=== PASSAGE PROVIDED ===

Tagged: fundamentalist bastion

Trust no one: Scholar risked all to document Islamic State

(NATIONAL POST) — By LORI HINNANT and MAGGIE MICHAEL

The historian carried secrets too heavy for one man to bear.

He packed his bag with his most treasured possessions before going to bed: the 1 terabyte hard drive with his evidence against the Islamic State group, an orange notebook half-filled with notes on Ottoman history, and, a keepsake, the first book from Amazon delivered to Mosul.

He passed the night in despair, imagining all the ways he could die, and the moment he would leave his mother and his city.

He had spent nearly his entire life in this home, with his five brothers and five sisters. He woke his mother in her bedroom on the ground floor.

“I am leaving,” he said. “Where?” she asked. “I am leaving,” was all he could say. He couldn’t endanger her by telling her anything more. In truth, since the IS had invaded his city, he’d lived a life about which she was totally unaware.

He felt her eyes on the back of his neck, and headed to the waiting Chevrolet. He didn’t look back.

For nearly two years, he’d wandered the streets of occupied Mosul, chatting with shopkeepers and Islamic State fighters, visiting friends who worked at the hospital, swapping scraps of information. He grew out his hair and his beard and wore the shortened trousers required by IS. He forced himself to witness the beheadings and deaths by stoning, so he could hear the killers call out the names of the condemned and their supposed crimes.

=== RAW DATA ===

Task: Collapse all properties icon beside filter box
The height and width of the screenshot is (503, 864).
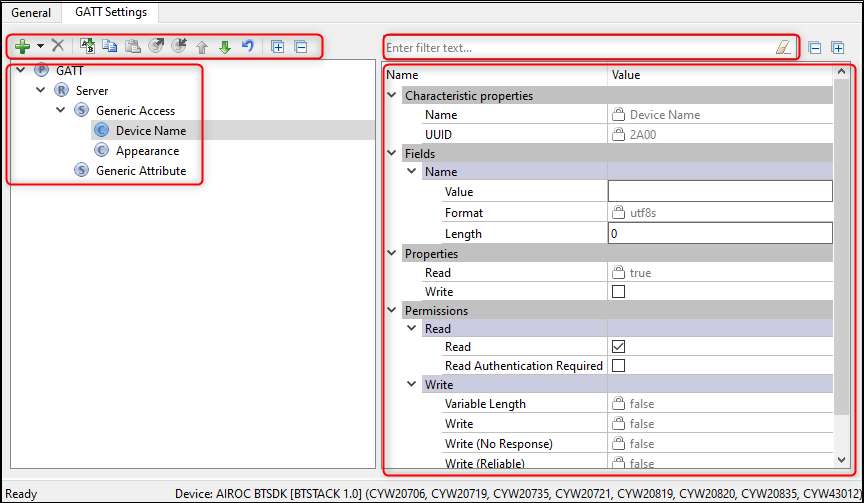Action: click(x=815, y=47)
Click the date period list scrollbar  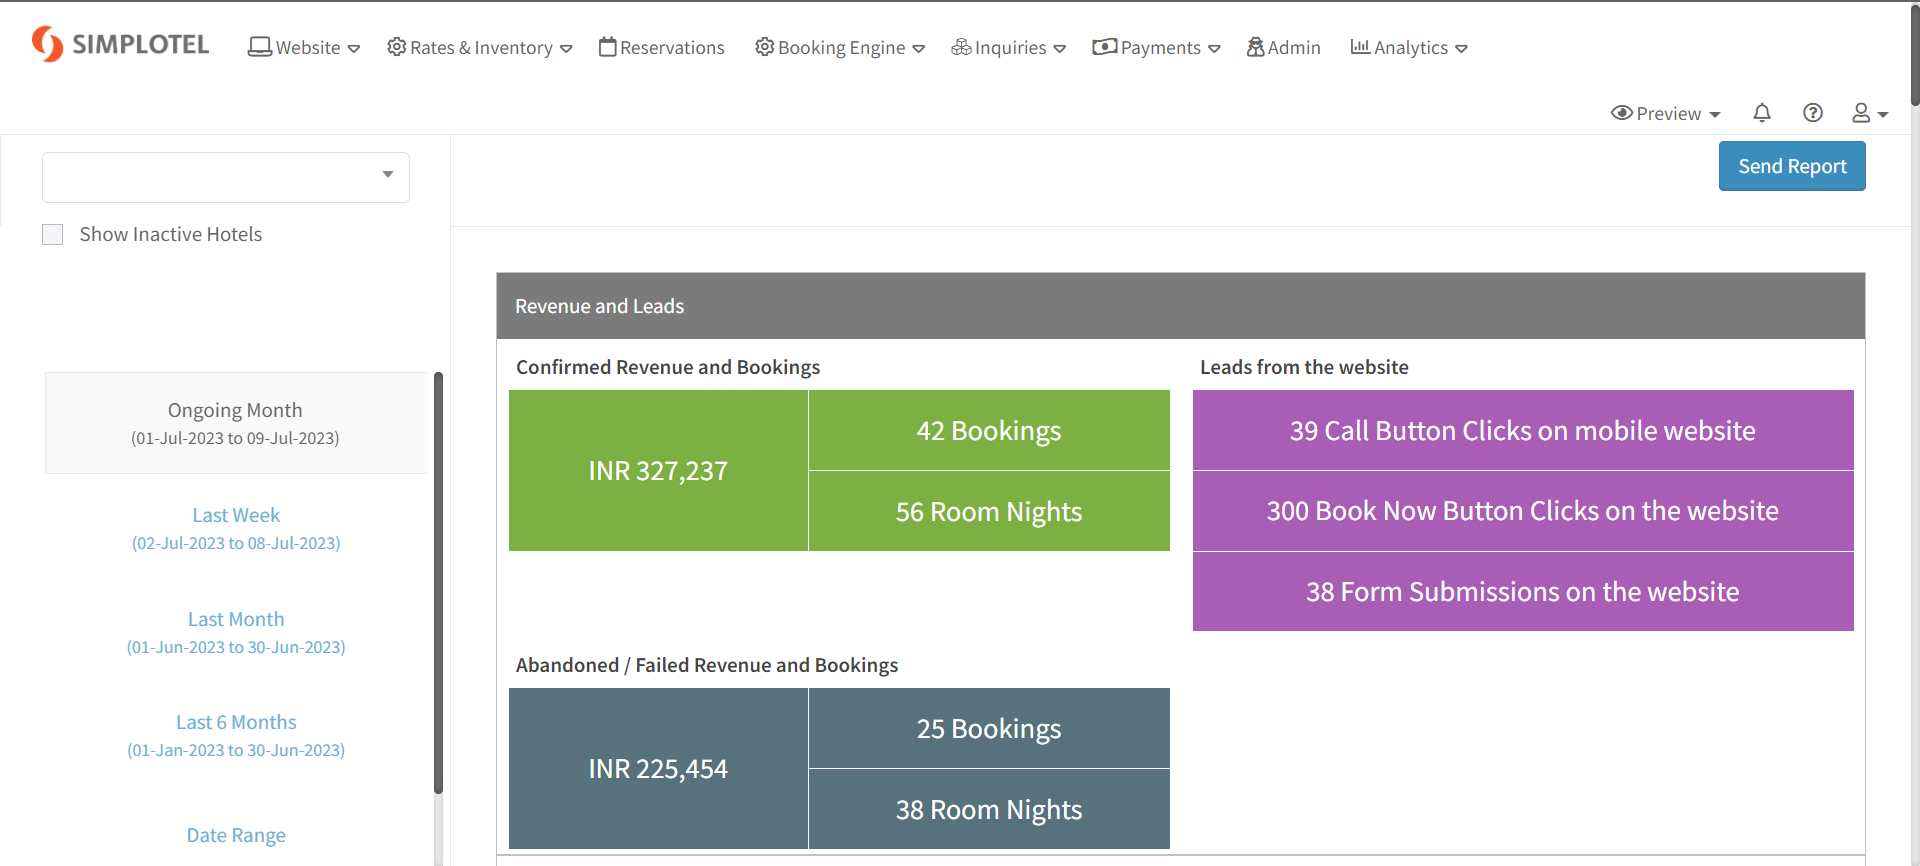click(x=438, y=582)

===

## WHAT THE TASK REQUIRES
From the news story about the historian in Mosul, list every possession he packed in his bag before going to bed.

## WRITTEN ANSWER
- The 1 terabyte hard drive with his evidence against the Islamic State group
- An orange notebook half-filled with notes on Ottoman history
- The first book from Amazon delivered to Mosul, kept as a keepsake